Kim Harris

Personal information
- Full name: Kim Phillip Harris
- Born: 24 January 1952 (age 74) Adelaide, Australia
- Batting: Right-handed

Domestic team information
- 1981/82–1983/84: South Australia

Career statistics
| Competition | FC | LA |
| Matches | 11 | 1 |
| Runs scored | 471 | 9 |
| Batting average | 24.78 | 9.00 |
| 100s/50s | 0/3 | 0/0 |
| Top score | 97 | 9 |
| Catches/stumpings | 9/– | 2/– |
- Source: Cricinfo, 8 September 2026

= Kim Harris (cricketer) =

Australian cricketer (born 1952)

Kim Phillip Harris (born 24 January 1952) is a former Australian cricketer. He played in eleven first-class matches for South Australia between 1981 and 1984.
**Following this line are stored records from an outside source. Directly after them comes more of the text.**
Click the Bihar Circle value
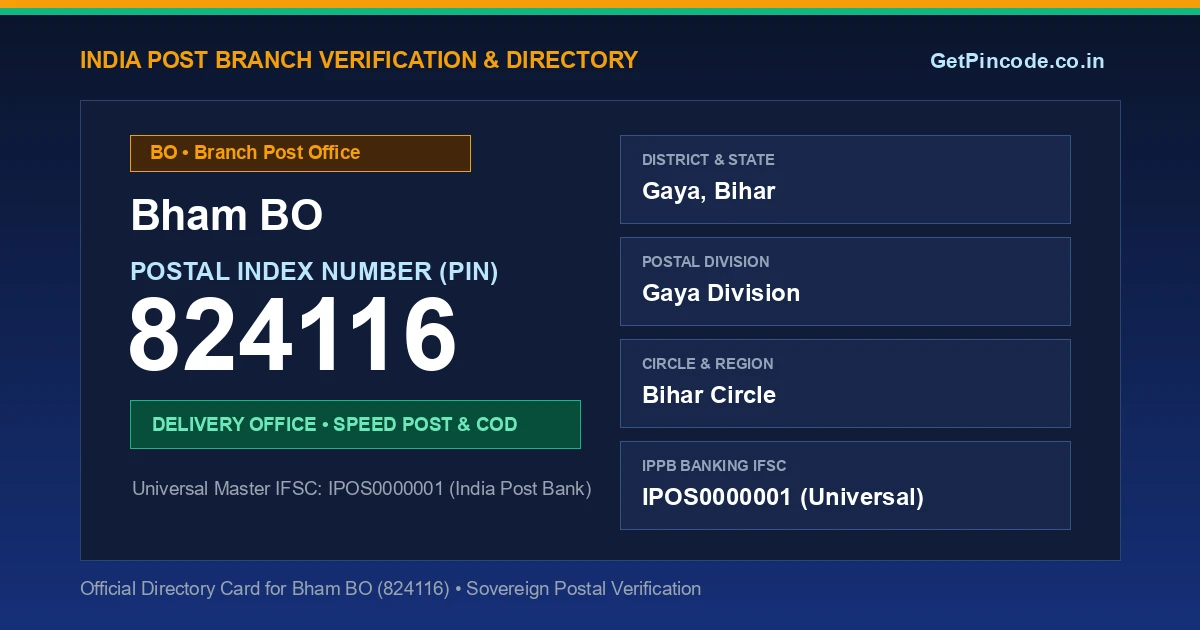The height and width of the screenshot is (630, 1200). coord(709,395)
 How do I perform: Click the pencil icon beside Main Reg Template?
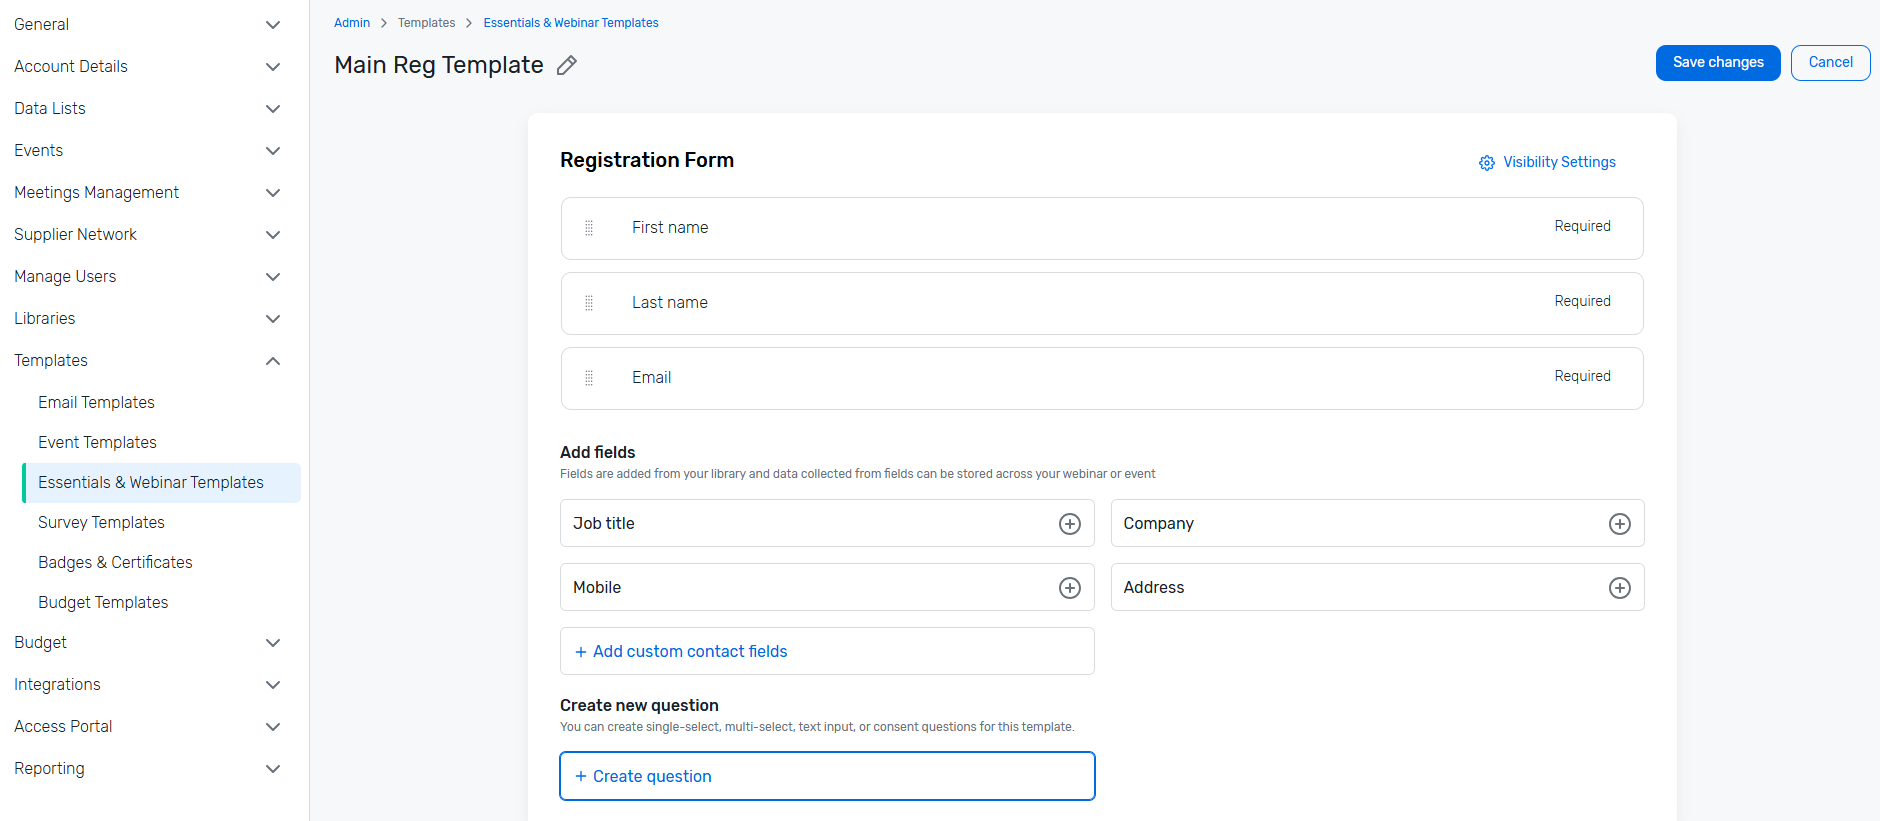coord(567,65)
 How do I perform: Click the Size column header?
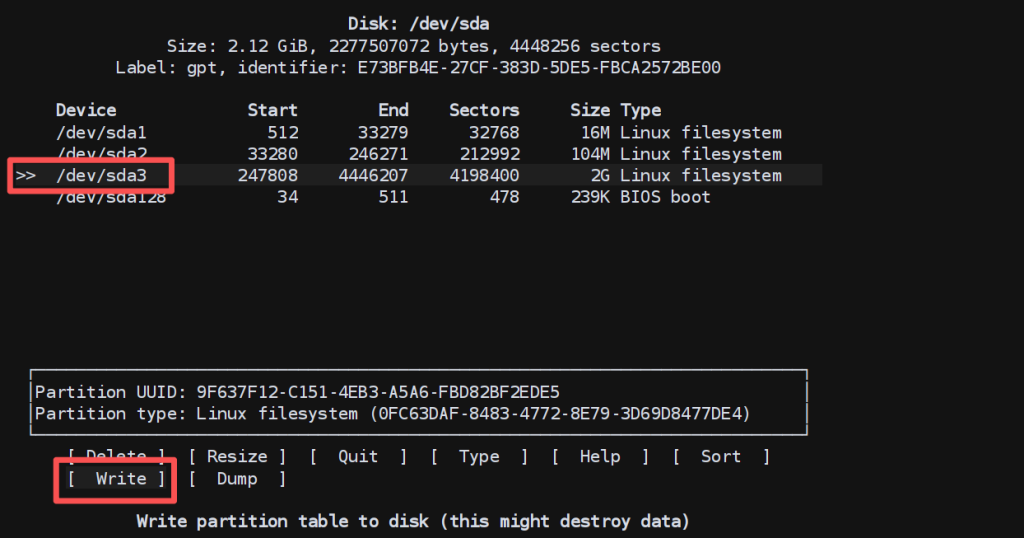tap(590, 110)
An opening batsman, Harris began his first-class career during the 1981–82 season by scoring 19 and 49 against the touring West Indians, who defeated South Australia by 226 runs. In his next match a few weeks later he scored 52 and 97 in the Sheffield Shield against Queensland. He was not able to sustain this good form, and after playing the first match of the 1983–84 Sheffield Shield he played no more first-class cricket.

Harris was later a cricket coach. He was appointed batting coach of South Australia in 2007.